With both ends included, repeat exactly the lines of the entries below from the one containing "Same Sex Marriage (163, 290)" down to the one containing "permalink (192, 1178)", and no others.

*** Opening of Records shown ***

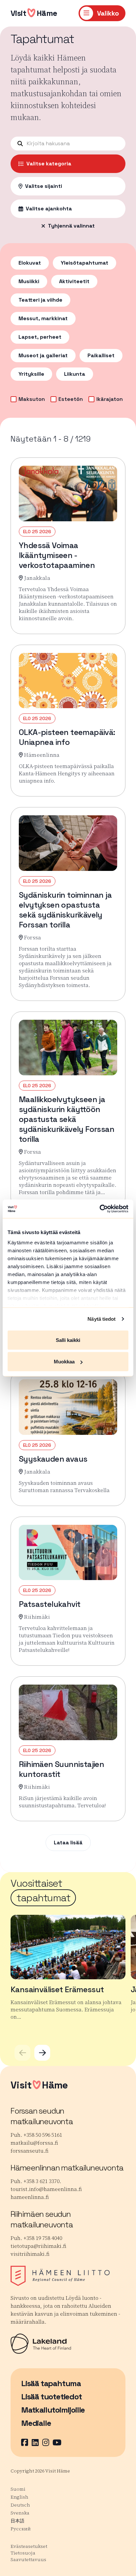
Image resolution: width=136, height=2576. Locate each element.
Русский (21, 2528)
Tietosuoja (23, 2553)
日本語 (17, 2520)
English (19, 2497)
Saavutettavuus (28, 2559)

*** Close of Records shown ***
*** Opening of Records shown ***

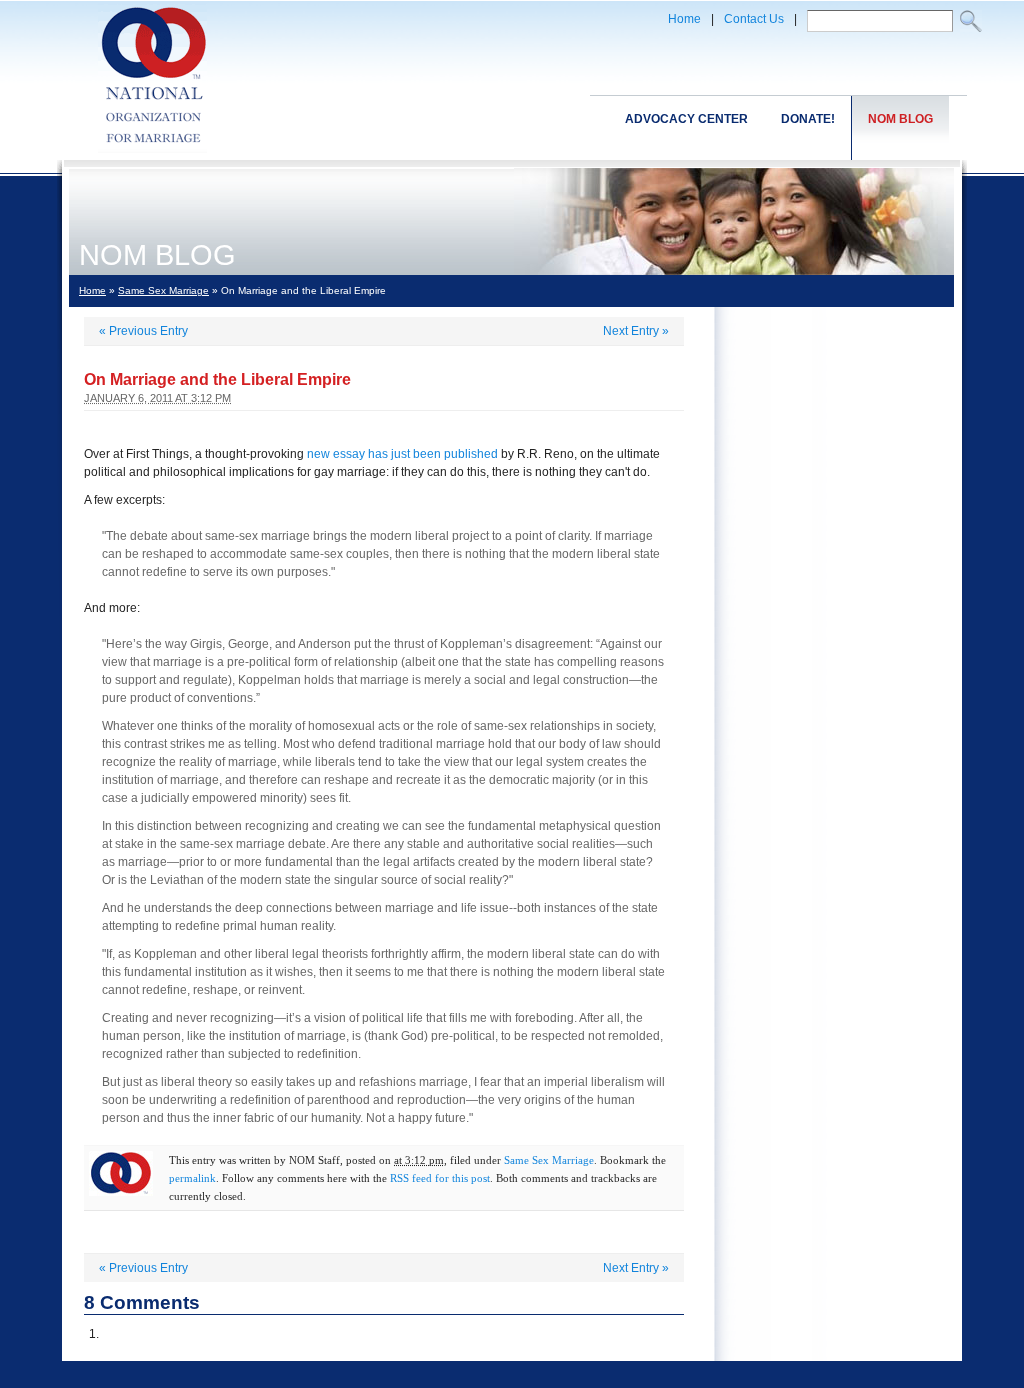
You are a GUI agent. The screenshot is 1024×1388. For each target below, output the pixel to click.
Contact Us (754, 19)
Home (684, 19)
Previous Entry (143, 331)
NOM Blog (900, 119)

*** Close of Records shown ***
*** Opening of Records shown ***

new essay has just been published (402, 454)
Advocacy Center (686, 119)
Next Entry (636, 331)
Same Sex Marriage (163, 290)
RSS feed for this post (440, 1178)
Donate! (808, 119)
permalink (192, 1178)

*** Close of Records shown ***

Final answer:
Same Sex Marriage (163, 290)
RSS feed for this post (440, 1178)
Donate! (808, 119)
permalink (192, 1178)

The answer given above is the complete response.